The photo above shows six of the cottages in 1887, just 37 years after they were built. The latticework and cornices seem intact, and the full-length windows have unusual appeal—even with some of the shutters missing.
But broken picket fences surround spare front yards; the gravel road looks as sorrowful as the trees. Two women in aprons separated by a wood board in lieu of a proper fence stand at the far right.
It’s a far cry from the charming promise of these cottages, developed by General Garret Hopper Striker—the great-great-grandson of Mattias Hopper, descendent of a Dutch colonial family who owned the land since the early 18th century. Back then, the Hopper farm spanned Sixth Avenue to the Hudson River between 48th and 55th Streets.
“To Let: Eight entire new two-story cottages, piazza and verandah fronts, courtyards 35 feet deep, filled with elegant forest trees,” an 1850 ad in the New York Sun reads, reproduced in Old New York in Early Photographs, written by Mary Black in 1973.
“Each house containing four bedrooms, two parlors and kitchen, and hard finished walls with cornices and centre piece,” the ad continues, listing more amenities like access to the nearby Hudson River Railroad and near “three lines of stages running through the day.”

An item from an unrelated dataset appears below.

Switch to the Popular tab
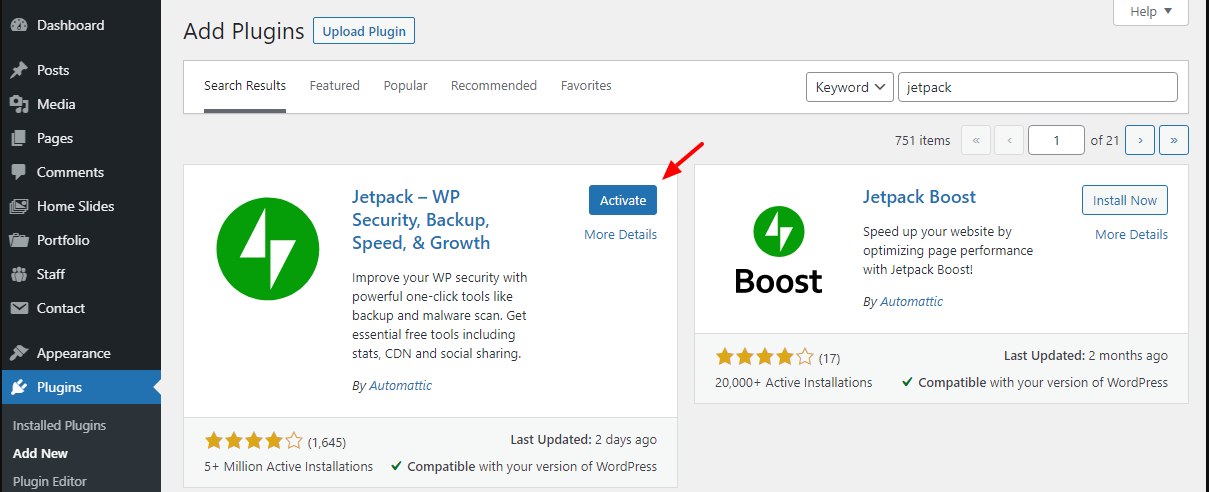 coord(405,86)
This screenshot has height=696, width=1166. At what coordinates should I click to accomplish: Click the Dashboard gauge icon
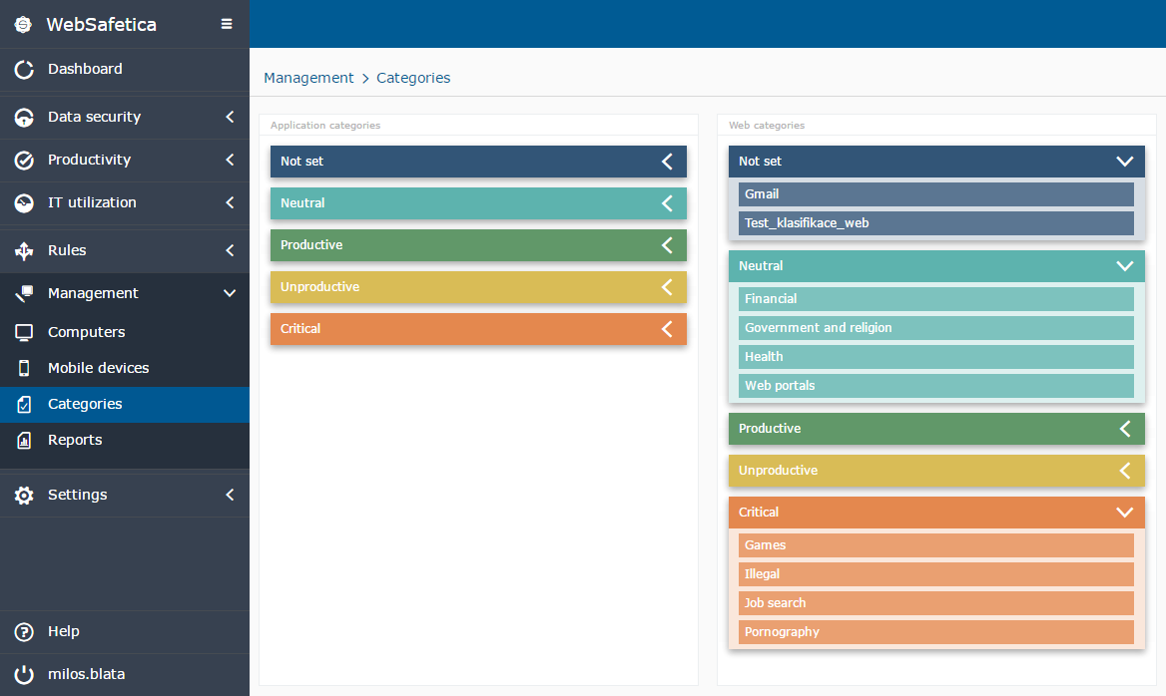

Despite the transportation options, Striker’s Cottages were still fairly isolated on Manhattan’s far western edge. The houses sat opposite Hopper Lane, a small farm road that “ran diagonally behind today’s 52nd Street in the block between 10th and 11th Avenues,” (above map, from 1854) according to a 1987 Daily News article recalling the cottages.
Why Striker (above), who resided in a circa-1752 mansion at the foot of 53rd Street until his death in the 1860s, built these cottages is something of a mystery. With decent housing desperately needed for the growing city population—and the days of large farms in Manhattan clearly numbered—perhaps Striker saw financial gain by breaking up some of the farmland he inherited.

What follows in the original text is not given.